Assistant Democratic Leader Dick Durbin is viewed as the most tireless supporter of the DREAM Act inside the Capitol, whipping Senate Republicans to support his bill, according to activists. But Harris has been the lead champion of drumming up external public pressure.

“She's had a lot of face time with undocumented youth, and that has translated to her really championing the issue of immigration in a way we haven’t seen in a long time,” Morales said.

All of Harris’s work could pay huge 2020 political dividends

It’s not surprising that the Senate’s strongest immigration advocate comes from California, where the local Republican Party has been all but decimated. This November, Harris didn’t even have a Republican general election opponent because no GOP contender could come in second and advance through the state’s top-two primary system.

And the particular circumstances of the California GOP’s collapse make Harris’s immigration position even more likely.
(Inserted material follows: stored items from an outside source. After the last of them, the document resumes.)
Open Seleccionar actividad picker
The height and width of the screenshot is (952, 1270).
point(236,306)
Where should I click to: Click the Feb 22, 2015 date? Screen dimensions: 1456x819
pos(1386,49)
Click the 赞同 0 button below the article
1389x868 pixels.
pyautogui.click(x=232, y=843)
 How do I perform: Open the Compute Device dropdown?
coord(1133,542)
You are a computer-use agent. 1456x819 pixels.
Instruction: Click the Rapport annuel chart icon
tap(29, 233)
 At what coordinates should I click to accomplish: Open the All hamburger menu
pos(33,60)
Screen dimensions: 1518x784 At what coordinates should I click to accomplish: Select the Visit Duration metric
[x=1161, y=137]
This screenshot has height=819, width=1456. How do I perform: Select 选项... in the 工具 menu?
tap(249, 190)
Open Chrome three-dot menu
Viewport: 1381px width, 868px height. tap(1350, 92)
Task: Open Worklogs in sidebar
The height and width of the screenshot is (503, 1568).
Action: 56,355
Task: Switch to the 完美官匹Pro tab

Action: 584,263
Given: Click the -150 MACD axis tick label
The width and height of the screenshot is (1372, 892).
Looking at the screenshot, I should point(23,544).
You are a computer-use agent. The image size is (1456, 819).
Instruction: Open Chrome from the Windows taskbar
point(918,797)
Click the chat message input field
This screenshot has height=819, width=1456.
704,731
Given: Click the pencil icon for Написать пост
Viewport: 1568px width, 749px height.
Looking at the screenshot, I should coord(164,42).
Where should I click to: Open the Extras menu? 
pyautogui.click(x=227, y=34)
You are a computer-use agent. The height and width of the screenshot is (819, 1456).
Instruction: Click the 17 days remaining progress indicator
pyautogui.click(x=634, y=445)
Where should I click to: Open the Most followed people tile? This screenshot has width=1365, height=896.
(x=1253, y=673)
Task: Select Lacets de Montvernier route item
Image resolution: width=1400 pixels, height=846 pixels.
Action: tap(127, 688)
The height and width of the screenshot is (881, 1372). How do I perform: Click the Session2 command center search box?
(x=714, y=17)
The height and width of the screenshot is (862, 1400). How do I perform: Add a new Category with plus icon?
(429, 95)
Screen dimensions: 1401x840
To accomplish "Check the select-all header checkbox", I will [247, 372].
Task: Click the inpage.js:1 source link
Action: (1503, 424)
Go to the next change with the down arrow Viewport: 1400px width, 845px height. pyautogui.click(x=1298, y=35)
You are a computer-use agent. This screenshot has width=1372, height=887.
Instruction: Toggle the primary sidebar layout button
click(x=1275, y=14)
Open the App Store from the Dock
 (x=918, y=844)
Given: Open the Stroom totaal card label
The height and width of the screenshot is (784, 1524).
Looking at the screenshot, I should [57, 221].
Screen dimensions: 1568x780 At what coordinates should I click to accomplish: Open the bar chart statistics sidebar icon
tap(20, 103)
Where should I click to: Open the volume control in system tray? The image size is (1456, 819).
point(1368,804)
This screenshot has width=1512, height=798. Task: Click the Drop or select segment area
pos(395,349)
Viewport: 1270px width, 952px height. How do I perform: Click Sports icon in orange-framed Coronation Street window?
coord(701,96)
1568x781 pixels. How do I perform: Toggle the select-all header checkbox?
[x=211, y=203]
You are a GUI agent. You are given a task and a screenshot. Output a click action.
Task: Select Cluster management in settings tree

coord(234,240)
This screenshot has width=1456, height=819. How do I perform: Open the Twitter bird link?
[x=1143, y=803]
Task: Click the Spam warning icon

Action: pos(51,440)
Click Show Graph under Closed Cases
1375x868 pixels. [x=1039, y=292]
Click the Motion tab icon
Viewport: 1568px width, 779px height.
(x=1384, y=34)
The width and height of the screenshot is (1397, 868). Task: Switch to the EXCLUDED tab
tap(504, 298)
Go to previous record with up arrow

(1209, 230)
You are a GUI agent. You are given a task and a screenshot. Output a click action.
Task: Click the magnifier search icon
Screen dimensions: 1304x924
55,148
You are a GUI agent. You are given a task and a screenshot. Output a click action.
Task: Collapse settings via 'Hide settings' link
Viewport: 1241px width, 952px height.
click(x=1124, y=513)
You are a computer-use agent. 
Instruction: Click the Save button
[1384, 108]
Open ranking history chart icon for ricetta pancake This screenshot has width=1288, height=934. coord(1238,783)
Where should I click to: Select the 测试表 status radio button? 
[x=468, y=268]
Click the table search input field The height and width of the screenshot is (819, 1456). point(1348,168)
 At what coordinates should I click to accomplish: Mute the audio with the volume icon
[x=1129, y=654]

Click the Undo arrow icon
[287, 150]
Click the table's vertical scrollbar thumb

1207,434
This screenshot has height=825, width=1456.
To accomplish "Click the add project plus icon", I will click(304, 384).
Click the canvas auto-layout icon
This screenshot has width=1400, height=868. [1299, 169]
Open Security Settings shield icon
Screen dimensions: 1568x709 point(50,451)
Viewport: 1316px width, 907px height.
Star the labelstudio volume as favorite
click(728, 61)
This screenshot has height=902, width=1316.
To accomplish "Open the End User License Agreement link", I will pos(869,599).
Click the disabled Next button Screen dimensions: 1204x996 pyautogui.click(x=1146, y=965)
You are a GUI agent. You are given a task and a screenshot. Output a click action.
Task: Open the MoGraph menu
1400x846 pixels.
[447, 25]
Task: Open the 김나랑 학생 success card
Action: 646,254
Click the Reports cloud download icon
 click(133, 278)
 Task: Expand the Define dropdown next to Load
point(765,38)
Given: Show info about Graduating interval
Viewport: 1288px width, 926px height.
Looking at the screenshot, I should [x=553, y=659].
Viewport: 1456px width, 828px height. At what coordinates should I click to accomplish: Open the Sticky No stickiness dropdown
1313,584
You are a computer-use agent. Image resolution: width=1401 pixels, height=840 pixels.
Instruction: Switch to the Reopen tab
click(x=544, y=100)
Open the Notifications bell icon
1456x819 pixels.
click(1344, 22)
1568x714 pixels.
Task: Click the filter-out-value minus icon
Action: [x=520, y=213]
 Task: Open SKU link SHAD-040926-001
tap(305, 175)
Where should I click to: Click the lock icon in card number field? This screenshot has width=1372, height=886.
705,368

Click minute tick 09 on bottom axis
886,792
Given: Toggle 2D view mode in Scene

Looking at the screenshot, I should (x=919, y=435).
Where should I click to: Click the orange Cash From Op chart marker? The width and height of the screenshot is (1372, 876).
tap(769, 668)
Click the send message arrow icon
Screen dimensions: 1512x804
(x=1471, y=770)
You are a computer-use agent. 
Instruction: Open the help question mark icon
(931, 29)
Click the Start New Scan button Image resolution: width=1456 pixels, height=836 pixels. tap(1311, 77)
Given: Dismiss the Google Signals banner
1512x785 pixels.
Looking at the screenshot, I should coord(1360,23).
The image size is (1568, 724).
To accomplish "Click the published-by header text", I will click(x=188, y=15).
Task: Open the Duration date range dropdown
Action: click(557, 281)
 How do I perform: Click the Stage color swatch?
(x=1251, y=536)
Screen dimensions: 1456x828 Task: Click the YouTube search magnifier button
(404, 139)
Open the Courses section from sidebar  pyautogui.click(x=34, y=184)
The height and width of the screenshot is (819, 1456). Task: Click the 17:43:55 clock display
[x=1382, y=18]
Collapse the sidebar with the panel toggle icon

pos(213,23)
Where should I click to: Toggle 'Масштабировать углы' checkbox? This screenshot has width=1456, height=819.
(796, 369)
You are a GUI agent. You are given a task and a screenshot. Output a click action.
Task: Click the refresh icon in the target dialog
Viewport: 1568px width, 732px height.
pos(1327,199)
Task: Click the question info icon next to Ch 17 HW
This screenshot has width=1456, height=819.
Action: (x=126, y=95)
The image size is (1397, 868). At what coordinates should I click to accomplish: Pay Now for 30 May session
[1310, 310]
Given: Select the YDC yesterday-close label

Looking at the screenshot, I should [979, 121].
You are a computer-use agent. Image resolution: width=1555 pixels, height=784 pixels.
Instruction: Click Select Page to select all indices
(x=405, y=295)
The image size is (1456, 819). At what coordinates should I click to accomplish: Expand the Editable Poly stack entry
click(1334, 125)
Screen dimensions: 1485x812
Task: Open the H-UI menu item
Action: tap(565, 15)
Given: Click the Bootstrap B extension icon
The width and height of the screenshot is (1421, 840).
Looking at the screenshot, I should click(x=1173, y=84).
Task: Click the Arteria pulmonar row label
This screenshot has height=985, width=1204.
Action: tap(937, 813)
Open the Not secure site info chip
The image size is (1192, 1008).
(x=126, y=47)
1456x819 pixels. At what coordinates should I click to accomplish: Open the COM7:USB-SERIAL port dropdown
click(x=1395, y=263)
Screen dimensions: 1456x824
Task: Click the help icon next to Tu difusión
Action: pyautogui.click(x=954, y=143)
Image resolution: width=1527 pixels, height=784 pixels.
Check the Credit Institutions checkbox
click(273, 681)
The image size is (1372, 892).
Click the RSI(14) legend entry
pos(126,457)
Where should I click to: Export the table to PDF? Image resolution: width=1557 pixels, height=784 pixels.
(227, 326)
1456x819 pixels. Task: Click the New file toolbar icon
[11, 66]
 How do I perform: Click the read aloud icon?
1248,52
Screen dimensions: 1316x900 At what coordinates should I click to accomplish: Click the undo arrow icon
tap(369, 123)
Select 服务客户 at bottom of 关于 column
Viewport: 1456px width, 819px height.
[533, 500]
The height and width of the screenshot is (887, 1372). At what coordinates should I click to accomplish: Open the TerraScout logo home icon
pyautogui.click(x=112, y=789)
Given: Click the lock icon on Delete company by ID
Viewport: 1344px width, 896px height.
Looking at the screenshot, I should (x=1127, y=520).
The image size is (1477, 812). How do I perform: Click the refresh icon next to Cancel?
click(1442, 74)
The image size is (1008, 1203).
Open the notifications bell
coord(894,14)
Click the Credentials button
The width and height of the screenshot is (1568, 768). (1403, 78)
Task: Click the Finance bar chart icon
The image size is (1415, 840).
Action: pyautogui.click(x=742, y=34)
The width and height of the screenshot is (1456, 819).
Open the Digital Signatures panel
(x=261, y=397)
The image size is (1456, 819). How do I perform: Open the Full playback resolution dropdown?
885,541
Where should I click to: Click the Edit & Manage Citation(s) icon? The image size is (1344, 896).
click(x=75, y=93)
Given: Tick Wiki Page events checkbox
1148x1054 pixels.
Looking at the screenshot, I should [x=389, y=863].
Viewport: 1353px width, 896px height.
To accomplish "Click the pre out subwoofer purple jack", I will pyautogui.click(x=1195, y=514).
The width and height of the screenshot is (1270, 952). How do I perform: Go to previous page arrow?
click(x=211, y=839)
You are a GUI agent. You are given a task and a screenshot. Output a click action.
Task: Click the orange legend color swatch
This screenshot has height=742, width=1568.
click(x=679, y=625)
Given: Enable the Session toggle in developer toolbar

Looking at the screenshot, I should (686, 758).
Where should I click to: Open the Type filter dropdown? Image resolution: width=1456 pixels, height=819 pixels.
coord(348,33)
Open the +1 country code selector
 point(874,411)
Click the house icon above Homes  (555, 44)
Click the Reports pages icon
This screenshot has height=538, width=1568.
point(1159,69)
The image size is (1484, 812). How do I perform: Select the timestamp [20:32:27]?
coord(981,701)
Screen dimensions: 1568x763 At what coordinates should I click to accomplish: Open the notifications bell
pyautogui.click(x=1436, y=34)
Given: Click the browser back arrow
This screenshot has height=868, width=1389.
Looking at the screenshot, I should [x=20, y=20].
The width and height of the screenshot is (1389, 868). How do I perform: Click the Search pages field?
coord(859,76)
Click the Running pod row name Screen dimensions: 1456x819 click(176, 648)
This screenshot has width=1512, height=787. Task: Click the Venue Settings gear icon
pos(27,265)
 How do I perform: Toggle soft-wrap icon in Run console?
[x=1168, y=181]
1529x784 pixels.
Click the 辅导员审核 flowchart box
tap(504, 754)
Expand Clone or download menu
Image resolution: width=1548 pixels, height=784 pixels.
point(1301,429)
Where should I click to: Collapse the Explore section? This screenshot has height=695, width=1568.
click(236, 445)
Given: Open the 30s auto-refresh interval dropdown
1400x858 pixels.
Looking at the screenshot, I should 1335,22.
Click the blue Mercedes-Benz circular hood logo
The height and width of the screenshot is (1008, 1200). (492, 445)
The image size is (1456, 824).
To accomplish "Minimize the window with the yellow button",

Pete Wilson, the state’s former governor, embraced a brand of nativist immigration politics that made the Republican brand toxic in the rapidly diversifying state.

But the politics of her immigration stand could boost Harris nationally as well. Within hours of her announcing that she was adopting activists’ positions on the government shutdown, the Latino Victory Fund sent out an email blast to its thousands of supporters asking for donations. They heralded Harris’s position as “amazing” and proclaimed, “¡La lucha sigue!” — “the fight continues.”

Harris and her team are quick to cut off any discussion about her 2020 presidential aspirations. (“Oh, God,” she said when New York Times reporter Matt Flegenheimer approached her about the subject at a congressional softball game.) But whether or not she’s running for national office, there’s ample reason to believe she’s created a large and powerful constituency among Latinos who care deeply about the DREAM act and federal immigration policy — particularly with her latest position on DACA recipients.

“All these Senate Democrats are beating around the bush, but Harris came out very publicly and very explicitly about tying her vote on the spending bill to a fix for DREAMers,” said Angel Padilla, policy director of Indivisible. “It’s a huge deal, and I don’t understand why more Democrats aren’t doing this. If you really cared about DREAMers, you have to do this.”

As talk of her 2020 potential increases, Harris has faced some criticism from her left flank. The Week’s Ryan Cooper wrote an article comparing her to Sen. Cory Booker (D-NJ) and former Gov. Deval Patrick (D-MA), and argued that she was “being groomed by the centrist establishment.” Paste Magazine's Jason Rhode has similarly called her a "creation of the financial sector which funds the Democratic Party," as well as a "protector and servant of the carceral state," a reference to her time as a prosecutor.

This weekend, Harris was scheduled to appear at a private fundraiser with Sen. Sheldon Whitehouse (D-RI), and has also appeared at donor functions in the Hamptons — routine behavior for national Democrats, but behavior that some on the left also claim will compromise her ability to challenge the moneyed classes and special interests.

But Harris is also savvily positioning herself to endear herself the party’s base. Late this August, she became the first Senate Democrat to embrace Sen. Bernie Sanders’s (I-VT) single-payer health care plan. According to multiple reports, she’s generated tremendous excitement among black lawmakers as a presidential hopeful. Embracing the DREAMers’ cause could help solidify her left-wing bona fides among another crucial constituency for a potential internal Democratic Party race.

“It’s a win-win for her: If protections for DREAMers are in the deal, she can take credit for it. If it’s not, she can vote no and establish herself for the 2020 primary as a leader on the DREAMer issue, which is very important to the Democratic base,” said Mackowiak, the Republican strategist.

In her stump speech, Harris likes to note that close to half of Californians either are immigrants or have at least one immigrant parent.

Many of them are watching her.

“It can feel so easy to walk away from our fight, which can feel so exhausting,” said Reyna, of United We Dream. “But it’s really so refreshing to hear about Kamala. It suggests all hope is not lost.”